[Stored dataset items]
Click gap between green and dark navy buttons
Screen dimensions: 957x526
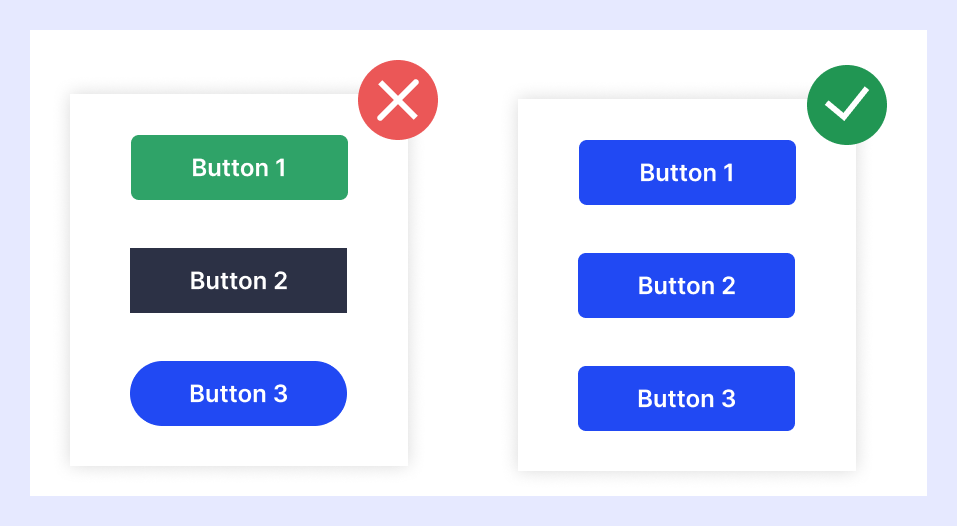[x=239, y=224]
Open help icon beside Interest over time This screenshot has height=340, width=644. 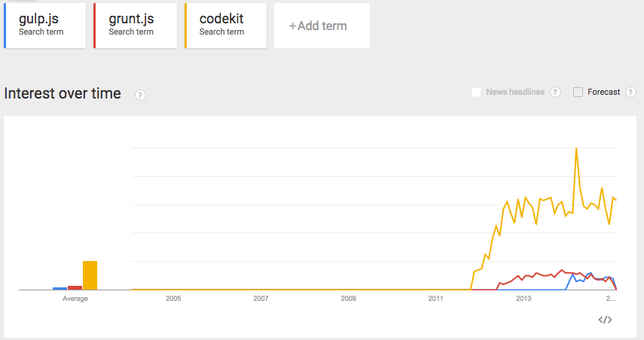click(140, 95)
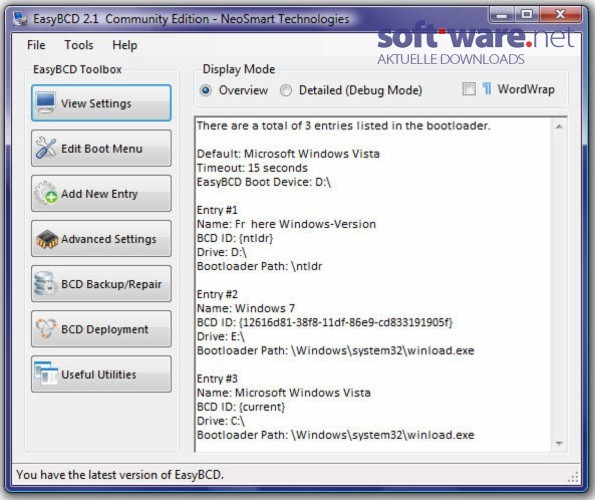Image resolution: width=595 pixels, height=500 pixels.
Task: Click the database icon on BCD Backup/Repair
Action: click(45, 283)
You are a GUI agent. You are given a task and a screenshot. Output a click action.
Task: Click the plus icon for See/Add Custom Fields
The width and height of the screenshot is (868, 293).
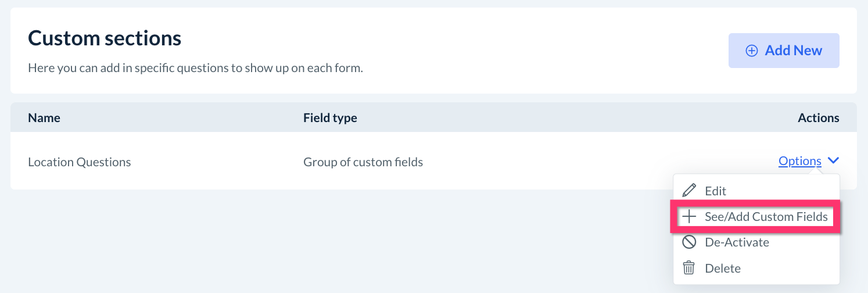[x=689, y=217]
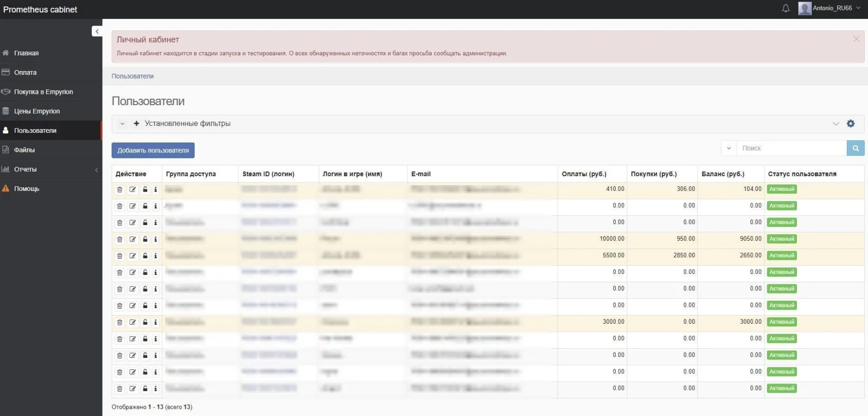Click lock icon for user with 5500.00 payments
Screen dimensions: 868x416
[x=145, y=256]
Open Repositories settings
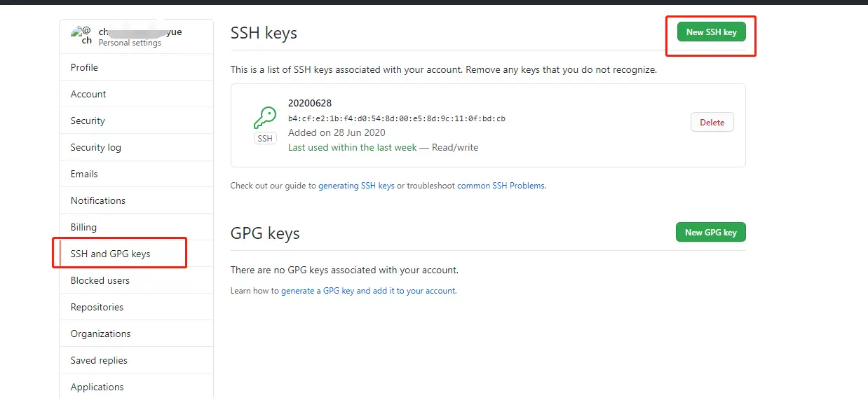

■ **Task objective**:
Which lines run from the one containing "You are a GUI" to the end of the data above? Set down those lines exactly, and only those, without any pictures.

■ **Response for this exercise**:
You are a GUI agent. You are given a task and a screenshot. Output a click action.
Task: Click the plus icon for See/Add Custom Fields
The width and height of the screenshot is (868, 293).
[x=689, y=217]
Click lock icon for user with 5500.00 payments
Screen dimensions: 868x416
[x=145, y=256]
Open Repositories settings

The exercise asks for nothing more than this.